Les alliés de l'OTAN remettent en question le leadership américain après que Trump a lancé des frappes sur l'Iran sans consulter l'alliance, de nouveaux différends sur le conflit au Moyen-Orient poussant les dirigeants européens à envisager un avenir où les États-Unis ne dirigeraient plus l'alliance.
L'ancien ambassadeur américain auprès de l'OTAN, Ivo Daalder, a déclaré à NPR que « quelque chose de fondamental est cassé », affirmant que Trump ne croit pas que la sécurité de l'Amérique dépende de la sécurité européenne, ce qui représente une rupture avec des décennies de logique de politique étrangère remontant à la fondation de l'OTAN.

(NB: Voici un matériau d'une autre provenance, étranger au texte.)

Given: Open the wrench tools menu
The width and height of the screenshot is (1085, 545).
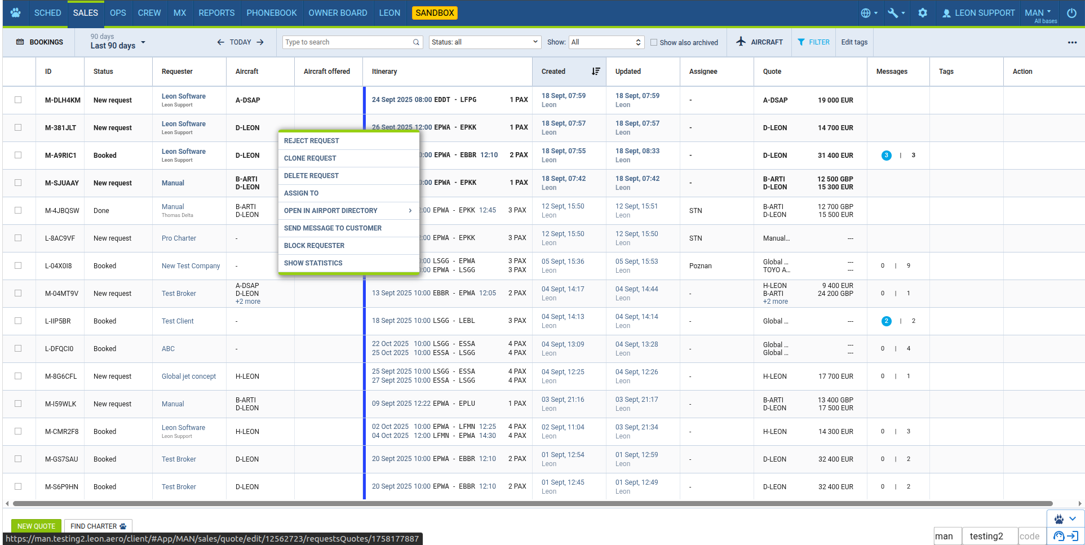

Les tensions couvent depuis que Trump a menacé de prendre le contrôle du Groenland, lié à l'OTAN, et d'annexer le Canada, mais la guerre en Iran a transformé le différend en une question institutionnelle concrète.
Trump a lancé des frappes sur l'Iran fin février sans en informer les membres de l'alliance, et a ensuite exigé le soutien de l'OTAN pour rouvrir le détroit d'Ormuz. Des alliés comme l'Espagne, la France et le Royaume-Uni ont tous refusé sous diverses formes, ce qui a provoqué une vive réprimande de Washington.
Le chancelier allemand Friedrich Merz a déclaré publiquement que les États-Unis semblaient manquer de stratégie de sortie claire en Iran et que Téhéran avait « humilié » Washington lors des pourparlers de paix.
Trump a répondu avec une liste d'alliés de l'OTAN qu'il voulait punir pour leur manque de coopération, y compris des propositions évoquées pour suspendre l'Espagne et rendre les îles Falkland à l'Argentine.
Comme l'a suivi crypto.news, chaque cycle d'escalade de la guerre en Iran a pesé sur les marchés mondiaux, le différend d'Ormuz poussant le pétrole vers les 100 dollars et réduisant la flexibilité de la Réserve fédérale sur les baisses de taux.
Le secrétaire général de l'OTAN, Mark Rutte, a reconnu les frustrations de Trump mais a rejeté les critiques plus larges, notant qu'une « grande majorité des nations européennes » avait fourni un soutien logistique, des droits de base et des survols qui avaient permis les opérations américaines. « Ce que les États-Unis ont fait avec l'Iran, ils ont pu le faire parce que tant de pays européens ont respecté ces engagements », a déclaré Rutte.
Les analystes qui ont parlé à NPR ont déclaré qu'ils ne s'attendaient pas à ce que Trump se retire réellement de l'OTAN, en partie parce qu'une loi de 2023 interdit une sortie unilatérale. L'ancien commandant suprême allié de l'OTAN, James Townsend, a déclaré que l'alliance survivrait mais a prédit : « Ce sera une OTAN européenne, si vous voulez. Ce ne sera pas une OTAN guidée par les États-Unis. »
L'Allemagne, la France, le Royaume-Uni et la Pologne sont considérés comme le bloc le plus susceptible d'assumer un leadership collectif. Les responsables de l'OTAN envisagent également de réduire l'ampleur des grandes réunions de l'alliance pour le reste du deuxième mandat de Trump afin d'éviter de créer de nouvelles crises.